Colóquio, Um Dedo de Prosa

———–(Profa. Marilucia Flenik, Dra.- Ocupante da Cadeira 17 da Academia de Letras do Vale do Iguaçu – ALVI)———-

Ser lançado no mundo, ou simplesmente, “estar aí”. Quem é essa criatura?

         A bíblia registra no livro da Sabedoria: “Também eu por certo sou homem mortal, igual a todos os outros, e da descendência daquele primeiro que da terra foi plasmado, e no ventre da minha mãe fui formado carne. E tendo nascido, respirei o ar comum, e caí, igualmente, sobre a mesma terra, e soltei a primeira voz, como todos, chorando. Envolto em faixas fui criado, e com grande cuidado.” (Bíblia, Sabedoria, cap. 7, 1-4)        

Ser parte da natureza, “estar aí” como integrante do cosmos, partícipe da mesma energia que governa o mundo e o faz pulsar.         

A civilização ocidental quis se libertar da teologia e apostou todas as sua fichas na ciência. Descartes definira o homem como o ser que pensa: cogito ergo sum. O período que chamamos de “modernidade”elevou a criatura humana ao ser racional que domina o conhecimento e submete a natureza.

Somente em 1922 Martin Heideger escreveu “Ser e Tempo” e retomou essa visão antiga, já trazida pela Bíblia. À principal pergunta da filosofia, – quem sou eu? – ele responde: “o homem é uma criatura lançada no mundo, um “estar aí” – o dasein -, que ao existir constrói a sua vida e, portanto, busca a sua realização como pessoa.

O existencialismo encontrará em Jean Paul Sartre importantes desdobramentos, cuja principal faceta é a proclamação da liberdade. Porém esse “viver” sem ancoradouros conduz à náusea e ao desespero.

Para o caminhar da humanidade o período de uma vida individual é um instante. Porém esse vivente, uma vez chegado ao mundo, quer uma vida feliz. Como trabalhar este impulso para a felicidade e ao mesmo tempo arcar com os acontecimentos que cercam e limitam a pessoa humana?

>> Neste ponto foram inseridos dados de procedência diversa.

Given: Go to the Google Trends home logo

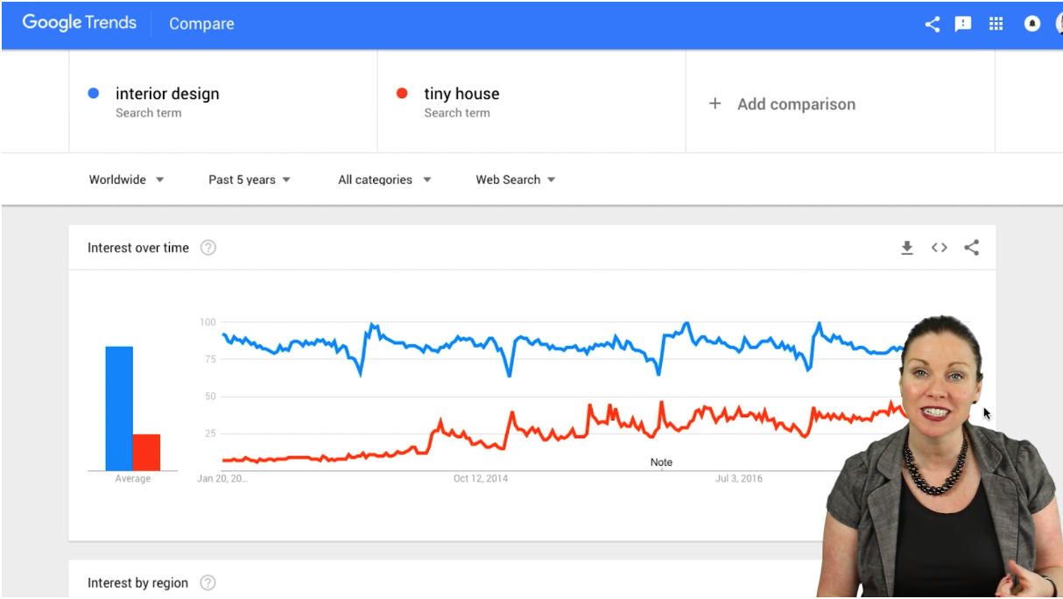Looking at the screenshot, I should pos(79,24).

Nós ocidentais temos muito que aprender retornando aos textos antigos que nos trazem a sabedoria. A confiança cega na ciência conduz a uma sociedade de pessoas alienadas, que buscam corresponder às expectativas da sociedade de consumidores, que encontram a sua disposição uma parafernália de bens, equipamentos, brinquedos. Mas “eu”, onde estou? Quem “eu” sou? Como enfrentar as vicissitudes da vida sem desesperar? Como me posicionar perante as novas gerações? Quais valores são importantes? Como transitar nesse mundo virtual com excesso de informações?

Não resta dúvida que a filosofia, que ficou relegada a um segundo plano diante das ciências, tem mais do que nunca um importante papel. Entre a ciência e a teologia, eis o campo da filosofia. Somente ela poderá ajudar a desenvolver uma postura crítica dodasein, dessa criatura que foi lançada no mundo que a influencia. Porém esse “eu” também é parte do mundo e lança seu fio na grande trama do mundo.

Uma vida sem indagações não merecer ser vivida. Novamente com Heidegger, enquanto o dasein estiver envolvido no “falatório”, no já sabido, ele vive uma vida inautêntica, repetindo padrões comportamentais. Somente quando se depara com a morte, ou seja, perquire o que é a sua vida, o ente passa a “ser”. Diante da possibilidade do fim da existência, cada um se questiona pelo que vale a pena viver. Melhor pensar enquanto se é jovem e tomar decisões apropriadas para o bem viver, do que esperar a velhice e então apenas lamentar aquilo que poderia ter feito e não fez. Navegar é preciso. Viver é uma aventura e tanto. Dá-nos, Senhor,a sabedoria.